**Texte fourni**
Dans la chaleur des studios de répétitions, nul doute qu’il y a de la vie. Plein de vies. Depuis la mousse protégeant les micros dans laquelle se développent les bactéries du rock n’ roll, au souffle discret des enceintes encore allumées, même en fin de journée la vie est bel et bien palpable. Ici, la créativité foisonne, des idées prennent forme, des projets se concrétisent, des guitaristes engueulent des batteurs. Chaque groupe qui y défile pour faire de la musique est réel. Mais quand il sort de ces quatre murs pour aller rencontrer son public, son existence change de plan. Un achat de matériel, une location de camion, un contrat de prestation, une gestion de droits d’auteurs… On n’est plus dans le monde musical, mais dans le monde juridique. Et dans ce monde, que devient le groupe?

La personnalité juridique 

Pour de nombreux musiciens, qui préfèrent leur instrument au code civil (et on les comprend), il est impossible que leur groupe ne puisse pas exister juridiquement. Ils imaginent alors qu’il s’agit d’une personne morale, comme une asso ou une petite entreprise. C’est un raisonnement que j’ai souvent rencontré. En effet, tout laisse penser au néophyte que le groupe est une entité à part entière: Son nom figure en gros format sur les affiches ou sur la pochette du vinyle, il apparaît sur les plateformes de streaming, sur les pages Facebook et Instagram, on le retrouve jusque dans les url des sites web ou les emails. Les membres du groupe peuvent donc croire que ce qu’ils forment ensemble est une entité à part entière, détachée d’eux-mêmes. Or, il n’en est rien: Les usages et le langage de la vie courante ne correspondent pas à la réalité du droit. Et un groupe, même soudé socialement, n’a aucune existence juridique propre. On dit qu’il n’a pas la personnalité juridique.

La personnalité juridique, c’est une abstraction. Un concept, qui fait d’une personne ou d’un groupe de personnes un sujet de droit. Tous les êtres humains sont concernés, du simple fait de leur naissance. Ce sont des personnes physiques. Et en tant que sujet de droit elles ont donc une date de naissance (et de mort), une adresse, un nom, un patrimoine, des droits et des devoirs. Les animaux ne sont pas concernés, même si la loi a évolué en 2015 en les reconnaissant comme « des êtres vivants doués de sensibilité » (1). Pour les humains évidemment, cela va de soi. A moins que vous soyez esclavagiste, ou éventuellement que vous vous preniez pour un chat.

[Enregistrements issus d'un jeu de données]
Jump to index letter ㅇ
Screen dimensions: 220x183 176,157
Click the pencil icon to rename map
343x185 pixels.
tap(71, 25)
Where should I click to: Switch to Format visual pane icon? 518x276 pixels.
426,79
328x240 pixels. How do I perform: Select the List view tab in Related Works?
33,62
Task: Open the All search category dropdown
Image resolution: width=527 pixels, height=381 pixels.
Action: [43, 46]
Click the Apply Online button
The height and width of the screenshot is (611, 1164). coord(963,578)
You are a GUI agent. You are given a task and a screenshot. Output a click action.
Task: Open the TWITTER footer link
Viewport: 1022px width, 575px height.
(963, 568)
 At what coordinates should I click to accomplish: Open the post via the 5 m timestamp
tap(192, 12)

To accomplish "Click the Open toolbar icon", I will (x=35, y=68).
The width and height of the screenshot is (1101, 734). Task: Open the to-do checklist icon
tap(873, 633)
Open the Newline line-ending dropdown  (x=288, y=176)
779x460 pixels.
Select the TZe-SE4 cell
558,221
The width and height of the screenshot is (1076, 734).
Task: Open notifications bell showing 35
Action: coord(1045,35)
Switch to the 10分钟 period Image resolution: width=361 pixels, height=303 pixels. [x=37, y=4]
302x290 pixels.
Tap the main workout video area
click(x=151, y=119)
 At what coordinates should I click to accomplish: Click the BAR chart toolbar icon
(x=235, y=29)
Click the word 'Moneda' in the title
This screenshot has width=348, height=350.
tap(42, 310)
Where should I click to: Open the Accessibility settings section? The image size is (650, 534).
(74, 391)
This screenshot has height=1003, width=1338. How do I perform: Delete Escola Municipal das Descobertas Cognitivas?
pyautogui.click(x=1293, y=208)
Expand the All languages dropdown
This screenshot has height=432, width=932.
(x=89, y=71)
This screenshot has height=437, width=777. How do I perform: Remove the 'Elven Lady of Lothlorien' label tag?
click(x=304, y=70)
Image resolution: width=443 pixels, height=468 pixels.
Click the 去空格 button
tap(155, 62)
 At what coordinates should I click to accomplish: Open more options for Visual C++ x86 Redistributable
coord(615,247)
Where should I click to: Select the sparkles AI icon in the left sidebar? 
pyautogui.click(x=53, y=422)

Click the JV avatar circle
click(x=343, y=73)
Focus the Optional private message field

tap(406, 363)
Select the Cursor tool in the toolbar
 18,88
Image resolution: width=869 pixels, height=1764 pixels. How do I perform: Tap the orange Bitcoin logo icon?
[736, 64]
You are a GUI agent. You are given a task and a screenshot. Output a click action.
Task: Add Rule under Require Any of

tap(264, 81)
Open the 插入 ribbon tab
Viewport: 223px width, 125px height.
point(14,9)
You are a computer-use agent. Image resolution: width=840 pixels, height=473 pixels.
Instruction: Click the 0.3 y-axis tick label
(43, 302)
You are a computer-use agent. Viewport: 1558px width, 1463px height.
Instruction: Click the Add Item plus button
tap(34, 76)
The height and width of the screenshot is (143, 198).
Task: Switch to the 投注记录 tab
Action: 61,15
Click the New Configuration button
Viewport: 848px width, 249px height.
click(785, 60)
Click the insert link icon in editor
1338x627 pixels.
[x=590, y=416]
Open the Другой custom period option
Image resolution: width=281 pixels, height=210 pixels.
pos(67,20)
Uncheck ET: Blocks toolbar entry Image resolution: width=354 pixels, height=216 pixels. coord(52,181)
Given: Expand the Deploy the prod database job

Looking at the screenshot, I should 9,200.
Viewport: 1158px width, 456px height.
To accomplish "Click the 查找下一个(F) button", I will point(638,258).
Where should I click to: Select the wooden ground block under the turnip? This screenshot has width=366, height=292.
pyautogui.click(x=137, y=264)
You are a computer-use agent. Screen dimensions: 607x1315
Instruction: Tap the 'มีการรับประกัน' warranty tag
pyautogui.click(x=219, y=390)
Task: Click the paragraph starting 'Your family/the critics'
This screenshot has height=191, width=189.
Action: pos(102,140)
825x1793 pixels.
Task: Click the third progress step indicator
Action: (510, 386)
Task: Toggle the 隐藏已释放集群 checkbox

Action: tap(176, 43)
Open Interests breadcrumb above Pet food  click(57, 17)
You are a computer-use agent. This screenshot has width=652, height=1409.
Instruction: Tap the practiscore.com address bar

**Objectif 1**
Répondez aux questions suivantes d'après le texte sur les groupes de musique et le droit.
(a) En quelle année la loi a-t-elle reconnu les animaux comme « des êtres vivants doués de sensibilité » ?
(b) Comment nomme-t-on les êtres humains en tant que sujets de droit ?
(c) Qu'est-ce qu'un groupe, même soudé socialement, n'a pas selon le texte ?
**Objectif 2**
Dans le listing, modifiez les lignes allant du début jusqu'à la ligne contenant « Action: coord(1045,35) » incluse en remplaçant « dropdown » par « drop-down menu ». Redonnez uniquement ces lignes.

**Réponse correcte 1**
(a) En 2015.
(b) Des personnes physiques.
(c) Il n'a aucune existence juridique propre : il n'a pas la personnalité juridique.

**Réponse correcte 2**
Jump to index letter ㅇ
Screen dimensions: 220x183 176,157
Click the pencil icon to rename map
343x185 pixels.
tap(71, 25)
Where should I click to: Switch to Format visual pane icon? 518x276 pixels.
426,79
328x240 pixels. How do I perform: Select the List view tab in Related Works?
33,62
Task: Open the All search category drop-down menu
Image resolution: width=527 pixels, height=381 pixels.
Action: [43, 46]
Click the Apply Online button
The height and width of the screenshot is (611, 1164). coord(963,578)
You are a GUI agent. You are given a task and a screenshot. Output a click action.
Task: Open the TWITTER footer link
Viewport: 1022px width, 575px height.
(963, 568)
 At what coordinates should I click to accomplish: Open the post via the 5 m timestamp
tap(192, 12)

To accomplish "Click the Open toolbar icon", I will (x=35, y=68).
The width and height of the screenshot is (1101, 734). Task: Open the to-do checklist icon
tap(873, 633)
Open the Newline line-ending drop-down menu  (x=288, y=176)
779x460 pixels.
Select the TZe-SE4 cell
558,221
The width and height of the screenshot is (1076, 734).
Task: Open notifications bell showing 35
Action: coord(1045,35)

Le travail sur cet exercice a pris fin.